**Your objective**
Transcribe the records that follow. Keep every word exactly, and drop the pictures.

┌─ Data section

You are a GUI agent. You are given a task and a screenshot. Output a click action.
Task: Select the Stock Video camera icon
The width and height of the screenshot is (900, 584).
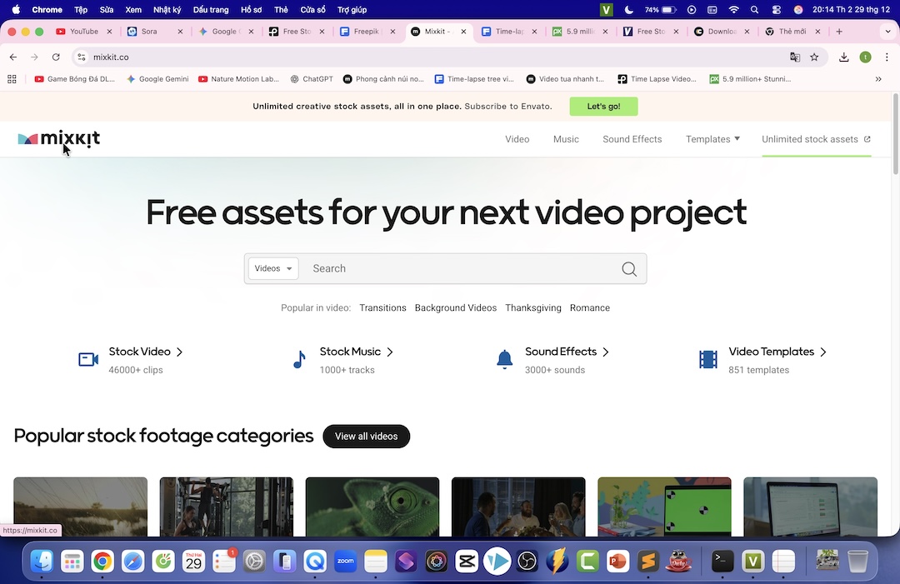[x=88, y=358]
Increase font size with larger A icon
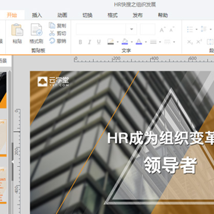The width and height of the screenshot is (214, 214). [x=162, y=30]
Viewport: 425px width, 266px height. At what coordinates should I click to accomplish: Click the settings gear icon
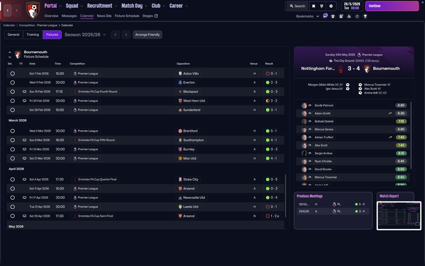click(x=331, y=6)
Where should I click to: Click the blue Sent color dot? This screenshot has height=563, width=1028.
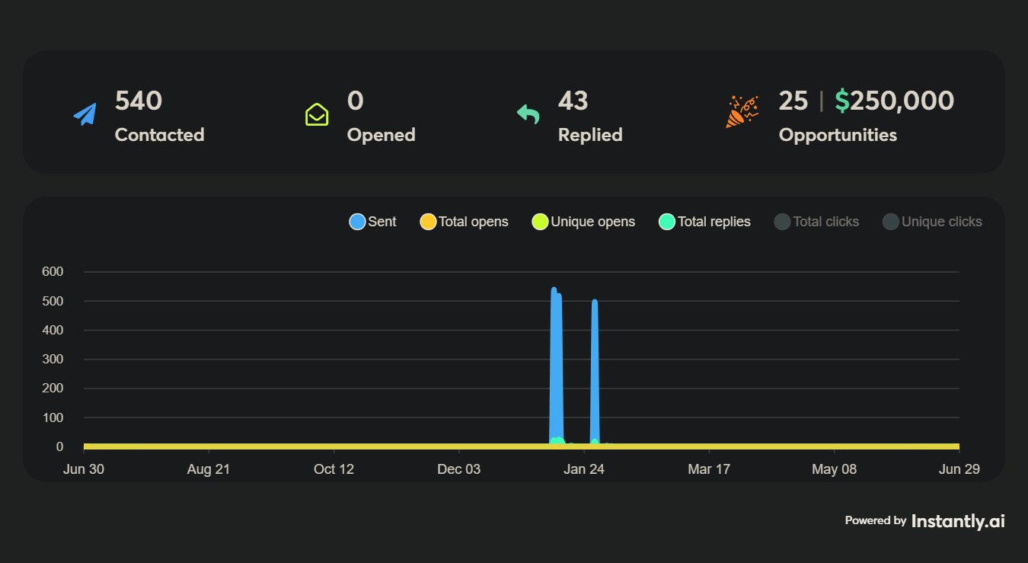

└─

**Output**
You are a GUI agent. You are given a task and a screenshot. Output a click action.
Task: Select the Stock Video camera icon
The width and height of the screenshot is (900, 584).
[x=88, y=358]
Increase font size with larger A icon
The width and height of the screenshot is (214, 214). [x=162, y=30]
Viewport: 425px width, 266px height. At what coordinates should I click to accomplish: Click the settings gear icon
click(x=331, y=6)
Where should I click to: Click the blue Sent color dot? This screenshot has height=563, width=1028.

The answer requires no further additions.